[Raw records]
########################################

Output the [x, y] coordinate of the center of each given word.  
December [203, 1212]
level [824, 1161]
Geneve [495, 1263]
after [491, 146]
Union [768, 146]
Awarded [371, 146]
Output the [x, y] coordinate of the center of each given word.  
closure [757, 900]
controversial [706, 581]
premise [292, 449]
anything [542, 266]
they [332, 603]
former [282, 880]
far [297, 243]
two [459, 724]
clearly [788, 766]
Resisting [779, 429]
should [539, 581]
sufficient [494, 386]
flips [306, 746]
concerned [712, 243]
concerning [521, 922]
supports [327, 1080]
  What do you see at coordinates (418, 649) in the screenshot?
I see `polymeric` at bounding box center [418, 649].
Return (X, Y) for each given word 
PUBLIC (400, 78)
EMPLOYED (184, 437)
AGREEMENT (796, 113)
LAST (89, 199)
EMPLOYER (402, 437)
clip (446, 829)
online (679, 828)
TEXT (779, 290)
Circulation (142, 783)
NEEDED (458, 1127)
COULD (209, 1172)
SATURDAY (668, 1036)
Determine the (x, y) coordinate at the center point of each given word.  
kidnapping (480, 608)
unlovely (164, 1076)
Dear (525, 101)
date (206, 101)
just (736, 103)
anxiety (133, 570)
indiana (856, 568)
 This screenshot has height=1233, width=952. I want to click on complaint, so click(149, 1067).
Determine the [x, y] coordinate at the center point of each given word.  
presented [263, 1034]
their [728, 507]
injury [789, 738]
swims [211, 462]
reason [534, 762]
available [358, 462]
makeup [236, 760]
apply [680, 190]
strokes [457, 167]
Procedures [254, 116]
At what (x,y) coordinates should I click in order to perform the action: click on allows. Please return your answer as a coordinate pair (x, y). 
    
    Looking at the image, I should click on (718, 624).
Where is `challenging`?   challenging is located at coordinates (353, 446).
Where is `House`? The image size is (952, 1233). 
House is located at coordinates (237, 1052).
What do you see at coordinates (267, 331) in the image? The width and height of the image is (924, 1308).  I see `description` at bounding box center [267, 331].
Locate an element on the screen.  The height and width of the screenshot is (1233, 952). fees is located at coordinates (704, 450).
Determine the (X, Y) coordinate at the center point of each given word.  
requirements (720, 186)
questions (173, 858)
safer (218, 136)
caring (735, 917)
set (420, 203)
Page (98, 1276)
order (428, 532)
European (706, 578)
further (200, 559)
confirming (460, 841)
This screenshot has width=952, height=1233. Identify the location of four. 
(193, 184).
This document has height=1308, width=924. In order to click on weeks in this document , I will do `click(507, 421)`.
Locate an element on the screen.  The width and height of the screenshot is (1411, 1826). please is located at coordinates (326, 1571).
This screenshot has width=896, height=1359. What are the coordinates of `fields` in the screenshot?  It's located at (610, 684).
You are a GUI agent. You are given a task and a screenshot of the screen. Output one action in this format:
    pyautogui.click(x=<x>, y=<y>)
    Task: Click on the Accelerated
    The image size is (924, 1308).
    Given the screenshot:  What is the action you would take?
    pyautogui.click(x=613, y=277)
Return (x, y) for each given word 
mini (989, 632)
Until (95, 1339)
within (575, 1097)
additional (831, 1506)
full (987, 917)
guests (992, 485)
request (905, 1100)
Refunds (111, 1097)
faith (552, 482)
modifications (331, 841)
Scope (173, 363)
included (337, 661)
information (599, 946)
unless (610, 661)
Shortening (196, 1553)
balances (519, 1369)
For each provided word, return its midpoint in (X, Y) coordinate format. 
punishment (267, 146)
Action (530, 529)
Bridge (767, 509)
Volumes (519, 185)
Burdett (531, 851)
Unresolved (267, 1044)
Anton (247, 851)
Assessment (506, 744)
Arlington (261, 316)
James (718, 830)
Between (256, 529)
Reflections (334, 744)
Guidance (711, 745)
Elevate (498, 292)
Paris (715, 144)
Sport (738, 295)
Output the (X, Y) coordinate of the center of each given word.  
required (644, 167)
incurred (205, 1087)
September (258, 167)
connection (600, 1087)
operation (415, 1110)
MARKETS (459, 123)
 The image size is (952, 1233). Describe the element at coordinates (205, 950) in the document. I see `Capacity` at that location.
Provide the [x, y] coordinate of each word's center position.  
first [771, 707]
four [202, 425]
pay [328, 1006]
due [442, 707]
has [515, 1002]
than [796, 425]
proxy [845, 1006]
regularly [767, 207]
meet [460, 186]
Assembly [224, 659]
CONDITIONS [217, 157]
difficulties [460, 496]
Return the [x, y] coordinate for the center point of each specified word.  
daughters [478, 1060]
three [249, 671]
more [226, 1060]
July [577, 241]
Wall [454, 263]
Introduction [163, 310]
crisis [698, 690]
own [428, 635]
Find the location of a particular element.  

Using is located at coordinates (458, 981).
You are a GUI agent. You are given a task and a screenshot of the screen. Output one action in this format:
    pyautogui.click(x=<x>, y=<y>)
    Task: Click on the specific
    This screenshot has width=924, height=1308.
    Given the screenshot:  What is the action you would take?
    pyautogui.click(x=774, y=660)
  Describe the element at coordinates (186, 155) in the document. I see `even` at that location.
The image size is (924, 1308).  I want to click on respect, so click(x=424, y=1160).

########################################

== YOUR INSTRUCTIONS ==
Rewrite all the rows above, substituting "each listed word" for every "each given word" and leaving everything else unchanged.

== RESPONSE ==
Output the [x, y] coordinate of the center of each listed word.  
December [203, 1212]
level [824, 1161]
Geneve [495, 1263]
after [491, 146]
Union [768, 146]
Awarded [371, 146]
Output the [x, y] coordinate of the center of each listed word.  
closure [757, 900]
controversial [706, 581]
premise [292, 449]
anything [542, 266]
they [332, 603]
former [282, 880]
far [297, 243]
two [459, 724]
clearly [788, 766]
Resisting [779, 429]
should [539, 581]
sufficient [494, 386]
flips [306, 746]
concerned [712, 243]
concerning [521, 922]
supports [327, 1080]
  What do you see at coordinates (418, 649) in the screenshot?
I see `polymeric` at bounding box center [418, 649].
Return (X, Y) for each listed word 
PUBLIC (400, 78)
EMPLOYED (184, 437)
AGREEMENT (796, 113)
LAST (89, 199)
EMPLOYER (402, 437)
clip (446, 829)
online (679, 828)
TEXT (779, 290)
Circulation (142, 783)
NEEDED (458, 1127)
COULD (209, 1172)
SATURDAY (668, 1036)
Determine the (x, y) coordinate at the center point of each listed word.  
kidnapping (480, 608)
unlovely (164, 1076)
Dear (525, 101)
date (206, 101)
just (736, 103)
anxiety (133, 570)
indiana (856, 568)
 This screenshot has height=1233, width=952. I want to click on complaint, so click(149, 1067).
Determine the [x, y] coordinate at the center point of each listed word.  
presented [263, 1034]
their [728, 507]
injury [789, 738]
swims [211, 462]
reason [534, 762]
available [358, 462]
makeup [236, 760]
apply [680, 190]
strokes [457, 167]
Procedures [254, 116]
At what (x,y) coordinates should I click in order to perform the action: click on allows. Please return your answer as a coordinate pair (x, y). 
    
    Looking at the image, I should click on (718, 624).
Where is `challenging`?   challenging is located at coordinates (353, 446).
Where is `House`? The image size is (952, 1233). 
House is located at coordinates (237, 1052).
What do you see at coordinates (267, 331) in the image? The width and height of the image is (924, 1308).  I see `description` at bounding box center [267, 331].
Locate an element on the screen.  The height and width of the screenshot is (1233, 952). fees is located at coordinates (704, 450).
Determine the (X, Y) coordinate at the center point of each listed word.  
requirements (720, 186)
questions (173, 858)
safer (218, 136)
caring (735, 917)
set (420, 203)
Page (98, 1276)
order (428, 532)
European (706, 578)
further (200, 559)
confirming (460, 841)
This screenshot has width=952, height=1233. Identify the location of four. 
(193, 184).
This document has height=1308, width=924. In order to click on weeks in this document , I will do `click(507, 421)`.
Locate an element on the screen.  The width and height of the screenshot is (1411, 1826). please is located at coordinates (326, 1571).
This screenshot has width=896, height=1359. What are the coordinates of `fields` in the screenshot?  It's located at (610, 684).
You are a GUI agent. You are given a task and a screenshot of the screen. Output one action in this format:
    pyautogui.click(x=<x>, y=<y>)
    Task: Click on the Accelerated
    The image size is (924, 1308).
    Given the screenshot:  What is the action you would take?
    pyautogui.click(x=613, y=277)
Return (x, y) for each listed word 
mini (989, 632)
Until (95, 1339)
within (575, 1097)
additional (831, 1506)
full (987, 917)
guests (992, 485)
request (905, 1100)
Refunds (111, 1097)
faith (552, 482)
modifications (331, 841)
Scope (173, 363)
included (337, 661)
information (599, 946)
unless (610, 661)
Shortening (196, 1553)
balances (519, 1369)
For each provided word, return its midpoint in (X, Y) coordinate format. 
punishment (267, 146)
Action (530, 529)
Bridge (767, 509)
Volumes (519, 185)
Burdett (531, 851)
Unresolved (267, 1044)
Anton (247, 851)
Assessment (506, 744)
Arlington (261, 316)
James (718, 830)
Between (256, 529)
Reflections (334, 744)
Guidance (711, 745)
Elevate (498, 292)
Paris (715, 144)
Sport (738, 295)
Output the (X, Y) coordinate of the center of each listed word.  
required (644, 167)
incurred (205, 1087)
September (258, 167)
connection (600, 1087)
operation (415, 1110)
MARKETS (459, 123)
 The image size is (952, 1233). Describe the element at coordinates (205, 950) in the document. I see `Capacity` at that location.
Provide the [x, y] coordinate of each word's center position.  
first [771, 707]
four [202, 425]
pay [328, 1006]
due [442, 707]
has [515, 1002]
than [796, 425]
proxy [845, 1006]
regularly [767, 207]
meet [460, 186]
Assembly [224, 659]
CONDITIONS [217, 157]
difficulties [460, 496]
Return the [x, y] coordinate for the center point of each specified word.  
daughters [478, 1060]
three [249, 671]
more [226, 1060]
July [577, 241]
Wall [454, 263]
Introduction [163, 310]
crisis [698, 690]
own [428, 635]
Find the location of a particular element.  

Using is located at coordinates (458, 981).
You are a GUI agent. You are given a task and a screenshot of the screen. Output one action in this format:
    pyautogui.click(x=<x>, y=<y>)
    Task: Click on the specific
    This screenshot has width=924, height=1308.
    Given the screenshot:  What is the action you would take?
    pyautogui.click(x=774, y=660)
  Describe the element at coordinates (186, 155) in the document. I see `even` at that location.
The image size is (924, 1308).  I want to click on respect, so click(x=424, y=1160).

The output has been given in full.